• **EXCERPT PROVIDED**
=====

Second, Google and Apple both are control-freaks, but Google denies and hides that it is, while Apple wears its obsession with control as a badge of honor.
- Google Android chief, Andy Rubin said about Android: “One of the reasons we’ve achieved such adoption is because we have removed all control.”
- Savy content owners know that Google’s claim is not true.
- Google has tried to eradicate any control by competitors or competitive complement services to commodify them, but Google still keeps iron grip control over the way users find content (search monopoly) and over the metadata of most all Internet interactions, i.e. their monopoly of market inside information of user demand signals, and advertiser and publisher supply signals.
Third, Google’s Acting CEO Schmidt misrepresents Google’s approach in calling Google’s One pass a “very publisher-friendly approach… we basically don’t make any money on this,” per the FT.
- Given Google’s well known commons approach to free information, and their admission here that they don’t want to make money on One Pass, why should mobile content owners trust that Google wants them to make money long term when it is clear Google sees little value in content itself and sees all the value-creation on the web in brokering who wants what content?
In sum, Google’s modus operandi is to lure content owners into the Google platform in any way they can because Google wants to collect all the business-valuable metadata involved with the content: i.e. user traffic demand and private user-hot-buttons; advertiser/publisher supply of advertising including the exact user demographic they are seeking — so that Google can be the centralized and dominant infomediary on the Internet, where everyone else is dependent on Google to succeed in matching up their content with users on the Internet.
- Little Red Riding Hood mobile content should easily spot the Google commons wolf in Grandma’s clothes here, the huge-toothy smile and drooling are dead giveaways.
5 Questions for the FCC on Net Neutrality
February 15, 2011
Here are five questions that would be helpful to have the FCC answer concerning Net Neutrality.
- If the purpose of current telecom law is “to promote competition and reduce regulation,” why does the FCC’s Open Internet order do the opposite and promote regulation and reduce competition?

=====

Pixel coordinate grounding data
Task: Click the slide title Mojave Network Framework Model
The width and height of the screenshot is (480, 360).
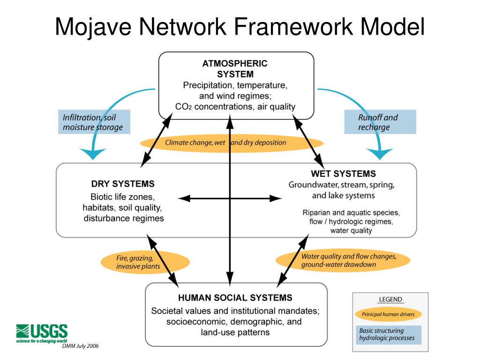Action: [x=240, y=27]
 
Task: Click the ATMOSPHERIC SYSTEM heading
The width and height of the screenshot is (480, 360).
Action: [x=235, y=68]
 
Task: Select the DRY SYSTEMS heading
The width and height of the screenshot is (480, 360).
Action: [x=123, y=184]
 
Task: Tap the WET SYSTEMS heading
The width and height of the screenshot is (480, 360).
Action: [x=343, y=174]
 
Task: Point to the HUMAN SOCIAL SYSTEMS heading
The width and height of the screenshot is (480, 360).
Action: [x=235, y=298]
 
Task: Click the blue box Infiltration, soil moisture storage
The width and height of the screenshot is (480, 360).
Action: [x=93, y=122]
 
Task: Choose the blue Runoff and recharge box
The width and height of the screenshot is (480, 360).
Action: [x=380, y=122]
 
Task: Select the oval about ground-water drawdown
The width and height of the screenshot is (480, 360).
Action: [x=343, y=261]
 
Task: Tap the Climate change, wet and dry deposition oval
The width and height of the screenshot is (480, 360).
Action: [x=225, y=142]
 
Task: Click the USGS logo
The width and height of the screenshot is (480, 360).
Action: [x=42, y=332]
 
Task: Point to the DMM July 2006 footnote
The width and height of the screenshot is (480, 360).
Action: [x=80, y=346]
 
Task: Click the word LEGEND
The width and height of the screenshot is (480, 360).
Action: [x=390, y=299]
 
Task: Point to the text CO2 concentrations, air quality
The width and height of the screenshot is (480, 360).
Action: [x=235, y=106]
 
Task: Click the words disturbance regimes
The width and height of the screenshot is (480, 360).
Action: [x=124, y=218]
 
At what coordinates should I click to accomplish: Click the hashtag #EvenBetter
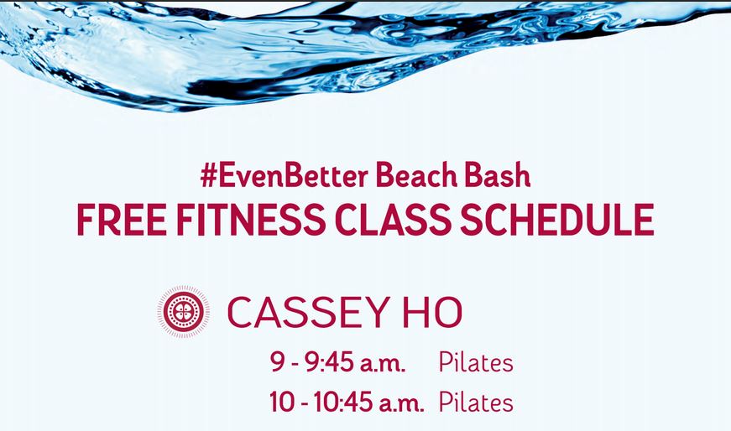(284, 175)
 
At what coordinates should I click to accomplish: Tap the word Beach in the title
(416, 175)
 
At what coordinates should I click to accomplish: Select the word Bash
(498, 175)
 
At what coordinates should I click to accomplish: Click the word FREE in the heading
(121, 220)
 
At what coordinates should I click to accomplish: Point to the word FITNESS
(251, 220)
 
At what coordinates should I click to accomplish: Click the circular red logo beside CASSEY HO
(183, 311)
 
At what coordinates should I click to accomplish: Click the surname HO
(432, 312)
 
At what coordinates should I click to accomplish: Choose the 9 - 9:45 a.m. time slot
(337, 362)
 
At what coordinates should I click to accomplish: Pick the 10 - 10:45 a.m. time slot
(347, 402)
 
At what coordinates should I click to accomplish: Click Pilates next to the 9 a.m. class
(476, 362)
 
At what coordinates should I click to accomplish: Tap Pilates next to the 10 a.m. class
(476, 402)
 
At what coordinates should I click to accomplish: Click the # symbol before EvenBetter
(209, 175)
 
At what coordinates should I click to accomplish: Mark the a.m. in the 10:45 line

=====

• **EXERCISES**
a: Which companies and organizations does the commentary on Google and net neutrality name? List each one once.
b: Pick up the commentary on Google and net neutrality after its last sentence and write the remaining questions for the FCC.

• **RESULTS FOR EACH TASK**
a: Google, Apple, the FT, the FCC

b:
- Why did the FCC basically implement in its Open Internet order the full thrust of a former House-introduced bill, HR 5353: The Internet Freedom Preservation Act of 2008,” which never was voted on at any level of the House or Senate?
- Given that the word “open” has 88 definitions per Dictionary.com, why did the FCC never define what it meant by the central term “open” in its order to make clear what definition of “open” the FCC meant? (It seems a very important term to define given that an “open market” is widely known to mean — not regulated.)
- Was the FCC fair to the broadband industry in officially classifying their business as a “Broadband Internet Access Service” that has the pejorative acronym of “BIAS?” Does this mean that the FCC has concluded, without any evidence, that the entire broadband industry is BIAS-edand can’t be neutral? (In other words will the burden of proof be on broadband providers to prove they are not guilty of bias or non-neutrality, rather than being assumed innocent of illegal bias until proven guilty?)
- If the FCC is claiming to have largely unbounded legal authority to regulate the Internet to protect consumers, why did the FCC only choose to regulate competitive companies without market power that haven’t done anything wrong, while ignoring a monopoly like Google that has a dominant position and market power per the DOJ and FTC; that is under antitrust investigation by the EU for not being neutral, and that is facing several private antitrust cases in the U.S. and Europe for not being a neutral search network?